What to work on | Select, from the data, each line where "Registreren" occurs.
═════ Material for the task ═════
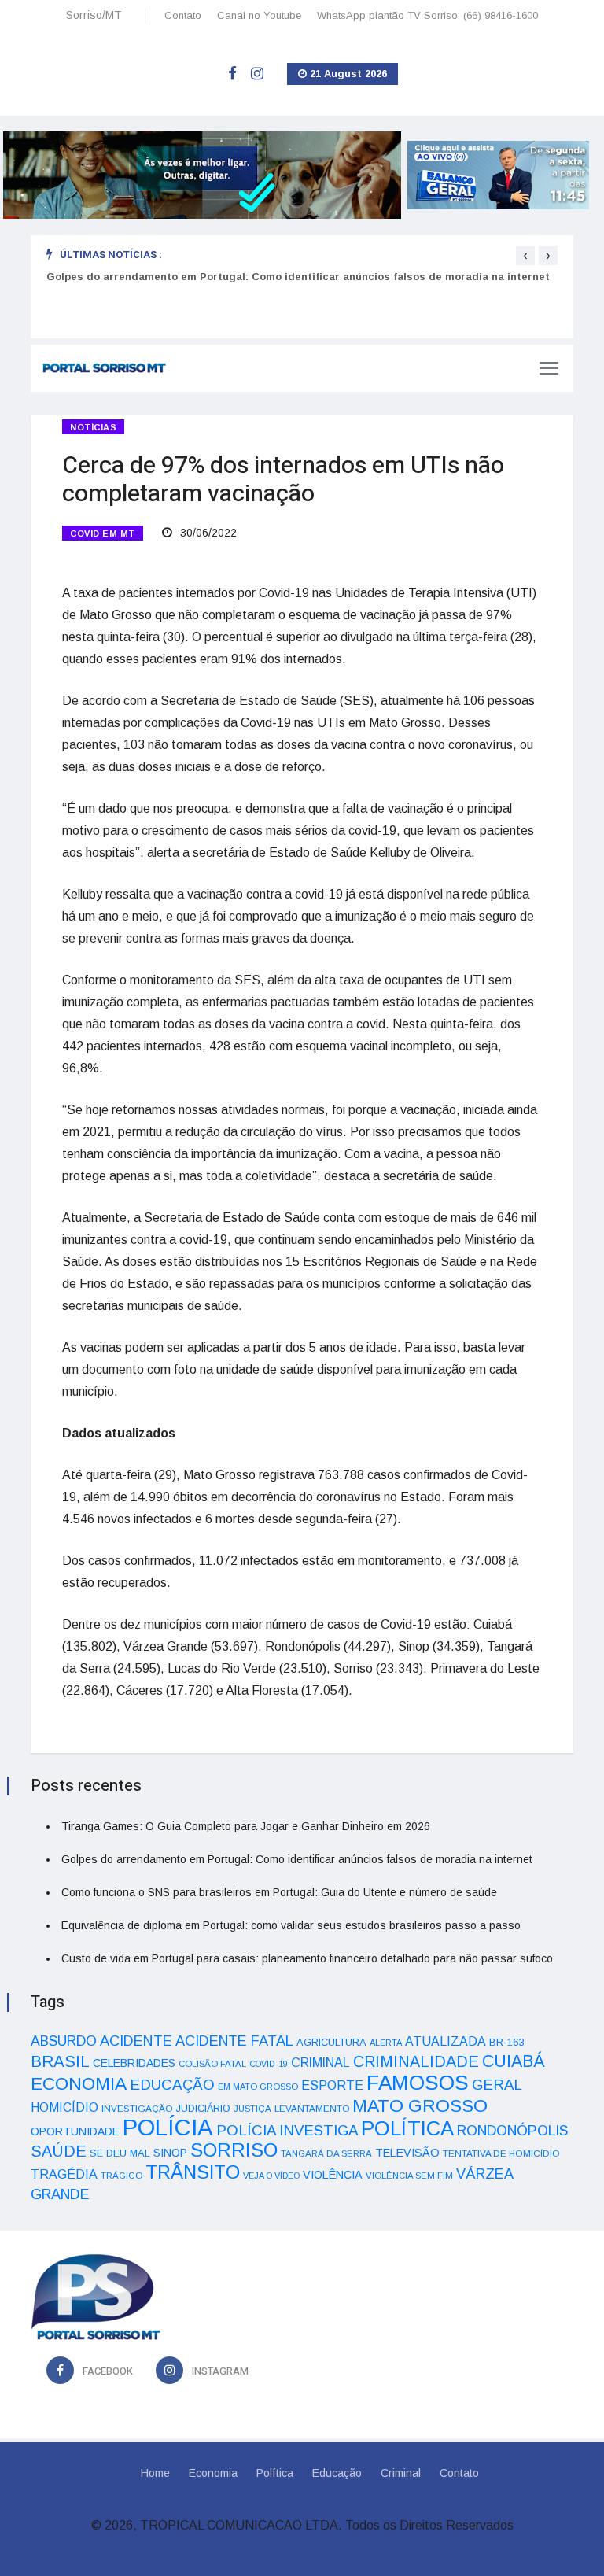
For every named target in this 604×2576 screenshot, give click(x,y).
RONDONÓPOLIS (512, 2131)
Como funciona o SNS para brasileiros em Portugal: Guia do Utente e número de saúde (279, 1892)
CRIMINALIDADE (416, 2061)
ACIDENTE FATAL (234, 2041)
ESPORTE (332, 2085)
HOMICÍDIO (64, 2107)
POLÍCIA (168, 2127)
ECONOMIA (79, 2083)
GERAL (497, 2084)
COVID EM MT (102, 533)
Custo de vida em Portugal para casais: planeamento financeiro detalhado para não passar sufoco (307, 1958)
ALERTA (386, 2042)
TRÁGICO (121, 2175)
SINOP (170, 2152)
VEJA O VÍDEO (271, 2175)
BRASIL (60, 2061)
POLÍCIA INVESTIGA (287, 2130)
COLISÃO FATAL (212, 2064)
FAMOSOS (417, 2082)
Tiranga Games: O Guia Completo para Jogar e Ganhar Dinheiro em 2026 (245, 1826)
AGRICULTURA (331, 2042)
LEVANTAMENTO (311, 2108)
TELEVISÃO (407, 2152)
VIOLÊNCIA (333, 2174)
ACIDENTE (136, 2040)
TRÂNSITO (192, 2172)
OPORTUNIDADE (75, 2131)
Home (155, 2473)
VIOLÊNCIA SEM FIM (409, 2175)
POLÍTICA (407, 2128)
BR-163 (506, 2042)
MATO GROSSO (420, 2105)
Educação (337, 2473)
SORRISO (234, 2150)
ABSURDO (64, 2041)
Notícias (93, 427)
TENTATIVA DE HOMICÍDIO (501, 2153)
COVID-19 (268, 2064)
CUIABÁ (513, 2061)
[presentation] (525, 255)
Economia (213, 2473)
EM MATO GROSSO (258, 2086)
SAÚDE (59, 2151)
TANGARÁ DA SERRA (326, 2153)
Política (274, 2473)
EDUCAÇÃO (172, 2084)
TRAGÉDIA (64, 2174)
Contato (182, 15)
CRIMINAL (320, 2062)
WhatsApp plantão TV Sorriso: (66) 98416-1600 (427, 15)
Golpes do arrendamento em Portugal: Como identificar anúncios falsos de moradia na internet (298, 276)
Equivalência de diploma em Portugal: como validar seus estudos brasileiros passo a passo (291, 1925)
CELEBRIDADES (134, 2063)
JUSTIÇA (252, 2108)
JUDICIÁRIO (203, 2108)
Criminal (401, 2473)
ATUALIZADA (445, 2041)
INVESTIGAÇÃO (137, 2108)
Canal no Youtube (259, 15)
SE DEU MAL (120, 2153)
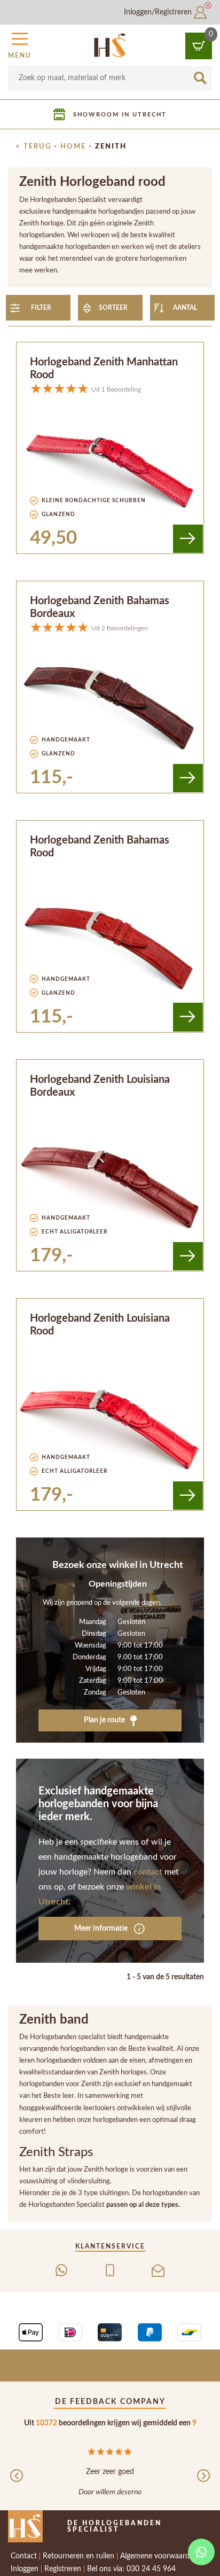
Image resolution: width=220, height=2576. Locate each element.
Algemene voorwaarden (159, 2556)
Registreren (62, 2569)
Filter (41, 308)
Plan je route (105, 1720)
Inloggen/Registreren (159, 12)
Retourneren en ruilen (78, 2556)
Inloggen (24, 2569)
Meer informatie (101, 1928)
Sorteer (113, 308)
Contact (24, 2556)
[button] (20, 43)
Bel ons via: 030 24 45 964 (131, 2569)
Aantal (185, 308)
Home (73, 146)
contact (147, 1872)
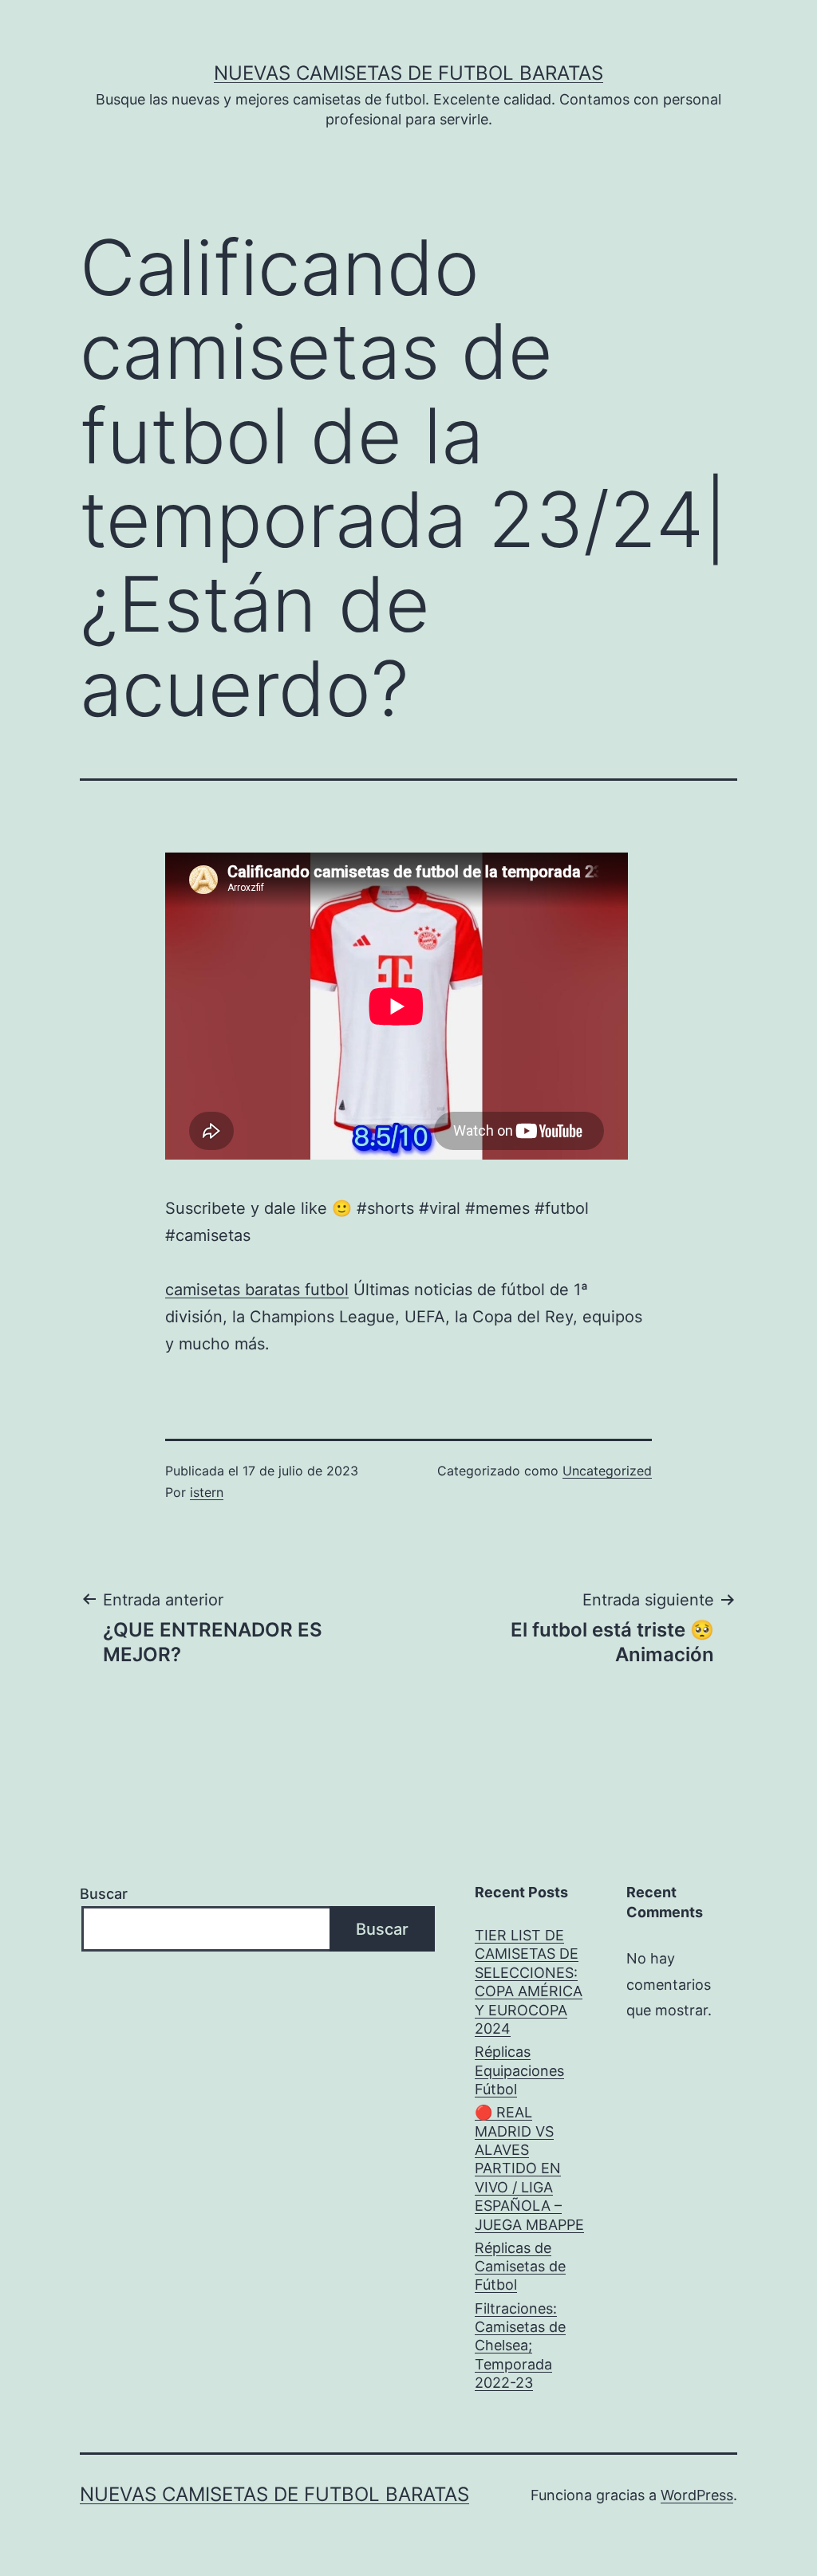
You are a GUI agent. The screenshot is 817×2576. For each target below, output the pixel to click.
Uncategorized (607, 1471)
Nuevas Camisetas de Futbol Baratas (408, 73)
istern (206, 1492)
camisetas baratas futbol (257, 1289)
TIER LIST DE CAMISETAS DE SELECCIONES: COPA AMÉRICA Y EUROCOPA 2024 (528, 1982)
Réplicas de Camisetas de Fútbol (520, 2266)
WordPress (697, 2495)
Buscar (104, 1893)
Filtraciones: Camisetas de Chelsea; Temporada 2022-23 (520, 2346)
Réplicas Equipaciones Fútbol (519, 2070)
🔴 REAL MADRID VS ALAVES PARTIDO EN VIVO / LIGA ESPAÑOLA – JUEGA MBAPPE (529, 2168)
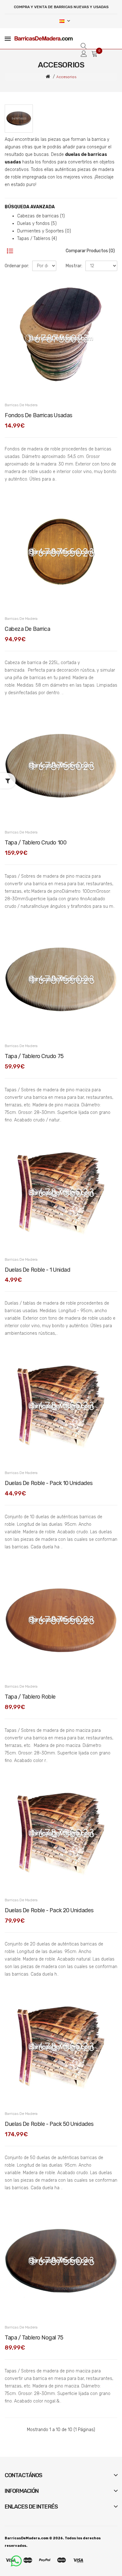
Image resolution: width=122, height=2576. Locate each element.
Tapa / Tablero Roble (30, 1696)
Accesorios (66, 77)
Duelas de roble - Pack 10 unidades (49, 1483)
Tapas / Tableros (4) (37, 238)
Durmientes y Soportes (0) (44, 231)
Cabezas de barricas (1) (41, 216)
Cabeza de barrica (27, 628)
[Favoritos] (109, 290)
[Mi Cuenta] (84, 53)
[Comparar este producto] (109, 301)
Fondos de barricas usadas (38, 415)
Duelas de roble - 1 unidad (37, 1269)
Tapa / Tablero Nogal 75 (34, 2337)
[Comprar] (13, 387)
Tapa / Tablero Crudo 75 (34, 1056)
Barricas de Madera (21, 405)
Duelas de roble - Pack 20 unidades (49, 1910)
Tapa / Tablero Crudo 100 (35, 842)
═════
Solution to this task |
Registreren (62, 2569)
Inloggen/Registreren (159, 12)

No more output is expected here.